Private equity firms have sharply curtailed their use of a controversial debt financing manoeuvre to return cash to investors, after institutions raised concerns about how some groups have embraced new forms of leverage to compensate for a lack of deals.
So-called net asset value loans used to pay dividends fell by about 90 per cent during the second half of last year following heightened criticism from investors, according to 17Capital, a New York based specialist lender that has pioneered the market.
Buyout firms have increasingly added an additional layer of leverage on top of their typical deal-linked borrowing, taking on debt secured against their fund investments, with some firms relying on those funds to pay dividends to investors.
NAV loans, which are collateralised by the individual investments in a fund and can equal as much as 20 per cent of the fund’s overall value, have enabled firms to extract cash from their portfolios without having to sell assets in difficult markets.
Firms including Vista Equity Partners, HG Capital and Carlyle Group used the loans to pay dividends in 2022 and early 2023 during a marketwide slowdown in dealmaking and IPO activity.
Debt-fuelled dividends from buyout firms hit a record high in 2023, with some groups even using fund-level borrowings to inject fresh capital into ailing companies.
But the approach has proved controversial with private equity investors, because the extra debts have added new risks to their portfolios by exposing an entire fund’s investments to the possibility that just a few of its deals sour.
Although private equity funds have long loaded debt on to portfolio companies to allow them to extract dividends, payouts to shareholders funded by NAV loans are considered riskier.
Whereas traditionally each deal in a private equity fund carries its own balance sheet to stop troubles with one investment spilling over to others, net asset value loans cross-collateralise the fund’s investments.
But 17Capital said that just 3 per cent of the industry’s $16.4bn of NAV loans was used to fund dividends in 2023, down from a quarter of the $10bn borrowed in 2022.
Pierre-Antoine de Selancy, managing partner at 17Capital, said firms had cut back after large institutional borrowers increased pressure on firms to limit or eliminate such borrowings to pay dividends and began requiring them to seek consent.
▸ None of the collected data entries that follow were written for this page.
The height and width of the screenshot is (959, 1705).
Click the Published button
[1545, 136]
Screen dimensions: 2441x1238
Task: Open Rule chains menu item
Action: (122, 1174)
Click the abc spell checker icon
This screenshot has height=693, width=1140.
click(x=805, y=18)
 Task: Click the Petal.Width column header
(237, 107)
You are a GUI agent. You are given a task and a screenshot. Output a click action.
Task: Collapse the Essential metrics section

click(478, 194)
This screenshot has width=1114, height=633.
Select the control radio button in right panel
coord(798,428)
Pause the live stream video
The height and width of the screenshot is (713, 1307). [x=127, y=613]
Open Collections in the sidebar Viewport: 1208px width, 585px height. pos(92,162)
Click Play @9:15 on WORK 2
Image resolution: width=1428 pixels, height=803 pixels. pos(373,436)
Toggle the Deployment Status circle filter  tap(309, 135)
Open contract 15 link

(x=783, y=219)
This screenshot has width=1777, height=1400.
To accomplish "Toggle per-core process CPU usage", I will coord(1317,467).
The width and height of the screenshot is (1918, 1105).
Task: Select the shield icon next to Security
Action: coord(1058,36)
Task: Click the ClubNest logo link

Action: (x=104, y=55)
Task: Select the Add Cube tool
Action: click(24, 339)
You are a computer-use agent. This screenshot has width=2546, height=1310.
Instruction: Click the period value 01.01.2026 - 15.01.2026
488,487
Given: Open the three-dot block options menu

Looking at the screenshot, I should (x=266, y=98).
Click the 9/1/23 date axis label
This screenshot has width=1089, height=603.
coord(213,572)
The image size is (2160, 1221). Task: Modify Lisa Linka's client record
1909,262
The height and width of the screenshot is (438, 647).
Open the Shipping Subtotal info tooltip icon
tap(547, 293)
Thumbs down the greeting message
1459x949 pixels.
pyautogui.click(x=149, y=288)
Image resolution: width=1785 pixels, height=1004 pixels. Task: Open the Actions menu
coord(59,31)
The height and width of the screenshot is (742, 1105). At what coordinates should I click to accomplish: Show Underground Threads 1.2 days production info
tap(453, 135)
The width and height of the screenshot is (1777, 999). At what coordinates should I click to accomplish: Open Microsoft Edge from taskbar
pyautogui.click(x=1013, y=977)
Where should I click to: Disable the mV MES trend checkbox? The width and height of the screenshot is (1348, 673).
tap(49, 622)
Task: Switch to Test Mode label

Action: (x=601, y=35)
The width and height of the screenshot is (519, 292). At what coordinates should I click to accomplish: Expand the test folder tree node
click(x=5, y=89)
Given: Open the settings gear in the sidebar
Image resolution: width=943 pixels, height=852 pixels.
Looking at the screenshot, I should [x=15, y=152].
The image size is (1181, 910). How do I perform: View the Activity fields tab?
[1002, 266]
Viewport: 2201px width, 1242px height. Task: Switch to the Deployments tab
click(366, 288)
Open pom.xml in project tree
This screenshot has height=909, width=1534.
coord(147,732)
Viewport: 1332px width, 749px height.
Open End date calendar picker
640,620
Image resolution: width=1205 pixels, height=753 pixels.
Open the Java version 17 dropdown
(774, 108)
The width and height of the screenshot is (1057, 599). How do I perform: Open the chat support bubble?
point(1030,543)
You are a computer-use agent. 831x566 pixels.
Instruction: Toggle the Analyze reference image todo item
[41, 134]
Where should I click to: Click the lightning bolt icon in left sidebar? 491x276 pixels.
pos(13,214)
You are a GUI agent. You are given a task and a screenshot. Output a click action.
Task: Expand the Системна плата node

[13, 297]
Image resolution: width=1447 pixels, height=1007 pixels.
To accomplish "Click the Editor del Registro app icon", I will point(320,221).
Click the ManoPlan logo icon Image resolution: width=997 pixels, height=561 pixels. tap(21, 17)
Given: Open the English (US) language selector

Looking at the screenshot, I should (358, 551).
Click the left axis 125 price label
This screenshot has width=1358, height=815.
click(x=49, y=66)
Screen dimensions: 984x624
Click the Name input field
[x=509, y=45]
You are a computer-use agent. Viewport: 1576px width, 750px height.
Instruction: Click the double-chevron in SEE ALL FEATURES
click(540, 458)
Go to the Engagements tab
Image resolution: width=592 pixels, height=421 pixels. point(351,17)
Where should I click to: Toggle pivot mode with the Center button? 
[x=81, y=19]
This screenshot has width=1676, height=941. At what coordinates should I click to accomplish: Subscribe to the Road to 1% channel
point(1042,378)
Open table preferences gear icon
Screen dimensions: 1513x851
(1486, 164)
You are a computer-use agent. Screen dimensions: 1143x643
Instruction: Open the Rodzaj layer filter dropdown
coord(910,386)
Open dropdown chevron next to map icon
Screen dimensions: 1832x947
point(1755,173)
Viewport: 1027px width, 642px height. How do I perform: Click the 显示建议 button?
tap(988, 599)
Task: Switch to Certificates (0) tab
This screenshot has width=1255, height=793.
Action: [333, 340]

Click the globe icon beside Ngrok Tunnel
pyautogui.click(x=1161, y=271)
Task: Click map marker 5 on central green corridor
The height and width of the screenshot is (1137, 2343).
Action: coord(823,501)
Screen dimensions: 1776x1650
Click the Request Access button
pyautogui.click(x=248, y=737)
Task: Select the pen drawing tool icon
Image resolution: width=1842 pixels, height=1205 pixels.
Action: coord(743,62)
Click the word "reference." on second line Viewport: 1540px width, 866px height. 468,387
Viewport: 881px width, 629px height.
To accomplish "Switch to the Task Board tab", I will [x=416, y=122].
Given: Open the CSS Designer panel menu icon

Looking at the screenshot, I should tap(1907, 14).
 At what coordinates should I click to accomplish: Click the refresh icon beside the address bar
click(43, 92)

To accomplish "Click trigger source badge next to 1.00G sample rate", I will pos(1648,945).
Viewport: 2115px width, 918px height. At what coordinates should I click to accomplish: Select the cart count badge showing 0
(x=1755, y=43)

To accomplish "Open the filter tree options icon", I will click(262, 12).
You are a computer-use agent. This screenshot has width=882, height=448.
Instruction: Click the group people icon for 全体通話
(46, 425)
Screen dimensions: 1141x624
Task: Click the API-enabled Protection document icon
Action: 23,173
“The power of the limited partners is crazy,” said Selancy, referring to the investors in private equity funds. “They have the power today and they are using it,” he added.
Investors in private equity funds told the Financial Times they had grown increasingly suspicious of the NAV loan-funded dividends and had devoted additional resources to understand private equity firms’ motives.
Steven Meier, chief investment officer of the New York City Retirement System said he worried some had turned to the deals because they were “desperate to appease underlying investors clamouring for more distributions and exits” and worried the deals put “excessive” debt on portfolios.
The New York pension fund had approved NAV loans in rare instances, but only when an investment firm put forward an investment opportunity it viewed as “a compelling investment option in terms of valuation,” said Meier. The fund has also rejected loans because their costs were too high, he said.
Richard Sehayek, a managing director at private credit group Ares who leads their fund finance business, said firms were primarily borrowing against their funds to finance acquisitions or pump money into existing portfolio businesses in need of fresh capital. Firms had largely stopped using it for dividends, he said.
“The noise has died down and the types of trades that are supported by LPs are much more pre-baked and determined,” Sehayek said.
“It’s never really a no [from investors to private equity firms]. More likely, they may have an objection and it’s about the sponsor managing that.”